這個道理圍攻的將士們也是清楚的,因此並不著急。一圈倒下來,後面的立即補上來。群毆嘛,就得按部就班,講究個章法。咱又不是街頭打群架的小混混!
那麼結果如何也就可想而知了,不論坊間對葉十一的評價如何神奇,事情上,他畢竟也是血肉之軀。

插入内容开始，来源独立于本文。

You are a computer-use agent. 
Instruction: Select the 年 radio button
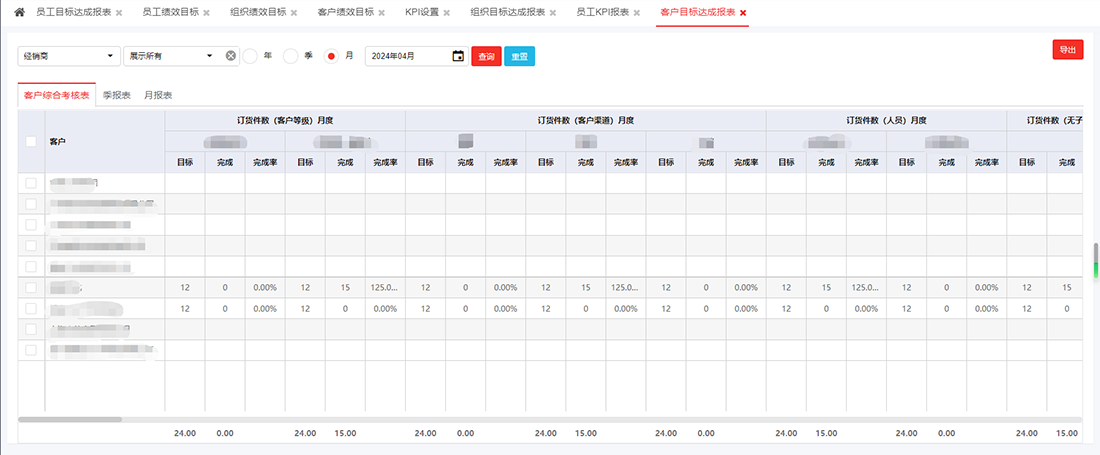251,56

葉十一最終放棄戰鬥的時間並沒有明確被記載下來。據參加戰鬥的神策軍將士回憶,大概的時間則應該是在拂曉前後。當時,正在內層第一包圍圈參與圍攻的小兵丁四正被戟身傳來的巨大力量震飛在地,當即虎口崩裂,兵刃脫手,渾身上下火燒火燎地疼。他在無意識中望向天空,天空一片濛濛,只見天際一點兒魚肚白。然後,他就看見那個天神似地美麗男人把手裡的長戟給扔了。

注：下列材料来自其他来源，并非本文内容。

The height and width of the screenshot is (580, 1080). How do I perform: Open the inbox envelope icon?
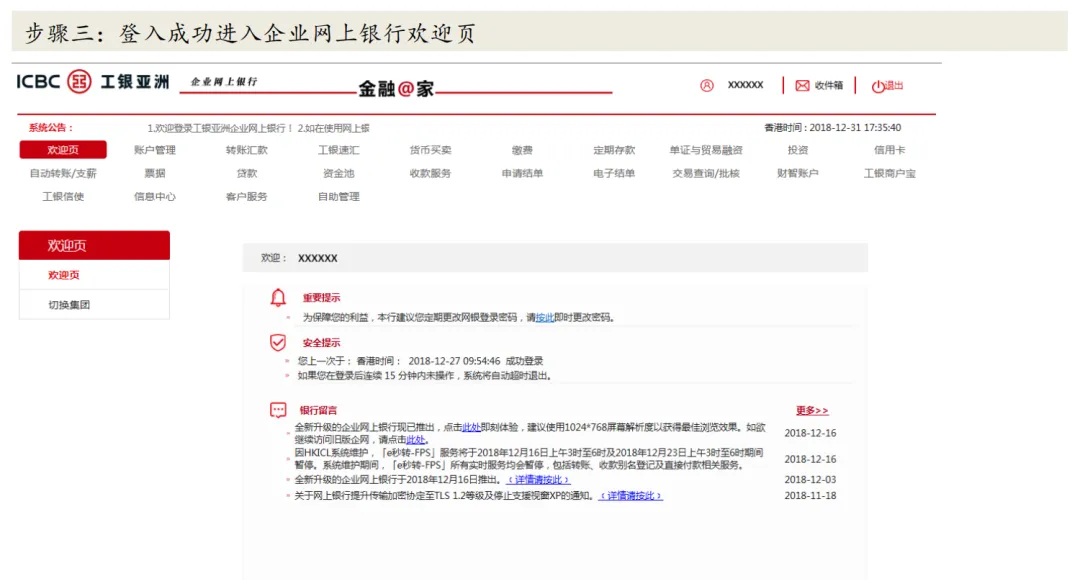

寮將一聲吆喝,神策軍的將士們一起收戟後退,列陣於四面。兩個火伴夾著丁四胳膊把他架到陣裡面去。在丁四模糊地視線裡,只是空蕩蕩廣場上那人獨自一個孤零零地站著。白色的單衣被汗水徹底溼透,貼在面板上勾勒出身體的輪廓。如此地令人望而生畏不敢直視。或許是幻覺吧。在丁四陷入昏迷之前,他的確看見那人云霞環繞,金光閃耀。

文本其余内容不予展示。